Hydrogen scrambling in non‐covalent complexes of peptides

Abstract

Mass spectrometry analysis combined with hydrogen-deuterium exchange (HDX-MS) is arising as a tool for quick analysis of native protein conformation. However, during collision-induced dissociation (CID) the spatial distribution of deuterium is not always conserved. It is therefore important to find out how hydrogen scrambling occurs--this study concentrates on the possibility of scrambling between amino acid residues spatially close together, but not connected by covalent bonds. Peptides used in this study were synthesized by Fmoc strategy.

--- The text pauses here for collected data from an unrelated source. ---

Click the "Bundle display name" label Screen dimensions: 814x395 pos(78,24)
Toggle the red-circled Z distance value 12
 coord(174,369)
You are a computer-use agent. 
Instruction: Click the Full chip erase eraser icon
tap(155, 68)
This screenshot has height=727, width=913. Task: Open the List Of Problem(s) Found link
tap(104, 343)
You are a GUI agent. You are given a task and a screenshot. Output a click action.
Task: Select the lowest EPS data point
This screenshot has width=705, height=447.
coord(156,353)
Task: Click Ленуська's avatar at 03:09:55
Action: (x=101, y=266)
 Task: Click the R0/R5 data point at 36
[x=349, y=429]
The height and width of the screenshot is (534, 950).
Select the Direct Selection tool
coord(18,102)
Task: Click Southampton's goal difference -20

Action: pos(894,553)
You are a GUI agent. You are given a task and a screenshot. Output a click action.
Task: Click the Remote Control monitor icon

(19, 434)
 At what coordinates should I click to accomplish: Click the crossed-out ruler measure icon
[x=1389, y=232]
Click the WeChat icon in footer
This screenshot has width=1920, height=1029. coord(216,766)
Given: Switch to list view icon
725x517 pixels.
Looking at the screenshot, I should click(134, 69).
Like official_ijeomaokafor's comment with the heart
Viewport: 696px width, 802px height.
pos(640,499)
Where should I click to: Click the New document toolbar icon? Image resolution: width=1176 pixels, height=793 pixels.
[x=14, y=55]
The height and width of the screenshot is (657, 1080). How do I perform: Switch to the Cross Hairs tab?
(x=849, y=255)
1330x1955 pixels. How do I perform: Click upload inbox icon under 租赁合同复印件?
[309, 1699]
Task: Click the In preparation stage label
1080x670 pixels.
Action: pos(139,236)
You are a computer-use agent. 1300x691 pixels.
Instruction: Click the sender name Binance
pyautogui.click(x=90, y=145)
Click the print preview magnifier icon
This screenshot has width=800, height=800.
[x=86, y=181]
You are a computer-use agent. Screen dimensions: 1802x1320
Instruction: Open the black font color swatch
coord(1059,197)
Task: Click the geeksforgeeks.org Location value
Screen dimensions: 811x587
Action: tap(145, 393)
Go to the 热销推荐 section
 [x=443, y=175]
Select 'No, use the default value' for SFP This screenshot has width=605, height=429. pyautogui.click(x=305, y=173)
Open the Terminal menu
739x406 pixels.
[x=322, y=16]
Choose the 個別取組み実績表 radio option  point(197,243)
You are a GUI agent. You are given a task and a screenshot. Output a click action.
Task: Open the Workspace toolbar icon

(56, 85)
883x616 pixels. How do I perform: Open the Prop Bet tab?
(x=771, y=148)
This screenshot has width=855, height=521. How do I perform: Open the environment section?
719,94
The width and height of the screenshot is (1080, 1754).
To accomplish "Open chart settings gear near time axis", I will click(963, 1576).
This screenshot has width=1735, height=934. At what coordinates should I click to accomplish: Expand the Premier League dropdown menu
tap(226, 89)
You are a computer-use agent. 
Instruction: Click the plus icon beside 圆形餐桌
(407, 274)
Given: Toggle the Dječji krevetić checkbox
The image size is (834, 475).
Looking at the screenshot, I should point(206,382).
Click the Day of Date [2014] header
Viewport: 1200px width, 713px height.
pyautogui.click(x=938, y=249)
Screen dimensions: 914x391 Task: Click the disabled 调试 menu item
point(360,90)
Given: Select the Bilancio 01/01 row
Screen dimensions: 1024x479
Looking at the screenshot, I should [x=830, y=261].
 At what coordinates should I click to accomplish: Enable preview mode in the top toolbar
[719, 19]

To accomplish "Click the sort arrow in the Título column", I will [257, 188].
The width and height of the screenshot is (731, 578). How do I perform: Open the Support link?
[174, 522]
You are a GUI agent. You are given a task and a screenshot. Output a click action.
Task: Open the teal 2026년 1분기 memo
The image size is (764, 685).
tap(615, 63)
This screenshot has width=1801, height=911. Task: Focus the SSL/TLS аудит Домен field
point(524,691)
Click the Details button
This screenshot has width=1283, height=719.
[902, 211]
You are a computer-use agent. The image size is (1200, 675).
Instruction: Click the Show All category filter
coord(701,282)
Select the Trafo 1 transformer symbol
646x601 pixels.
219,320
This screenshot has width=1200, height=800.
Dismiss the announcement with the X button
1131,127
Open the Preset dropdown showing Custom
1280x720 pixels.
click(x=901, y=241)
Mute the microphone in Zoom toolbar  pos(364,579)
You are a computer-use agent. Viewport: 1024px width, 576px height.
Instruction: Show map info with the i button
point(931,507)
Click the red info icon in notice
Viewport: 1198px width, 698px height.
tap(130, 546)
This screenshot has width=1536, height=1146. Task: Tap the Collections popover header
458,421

Deuteration occurred in ammonia formate solution in D(2)O. Non-covalent complexes consisting of a deuterated and a non-deuterated peptide were analyzed by electrospray ionization (ESI) Fourier transform ion cyclotron resonance (FT-ICR-MS) with quadrupole mass filter. Low-energy CID was used for complex dissociation. The complexes were isolated on a quadrupole and subjected to CID to cause dissociation. The deuterium distribution before and after the dissociation of a non-covalent complex to its components was measured. The study revealed that no significant scrambling occurred between the constituents of the complexes--the degree of scrambling did not exceed 10%. The results obtained for the complexes should be similar to those for protein parts spatially close together--hydrogen scrambling between them should be negligible. The knowledge that almost all the scrambling occurs along peptide chains gives a better insight into the mechanism of HDX inside a protein.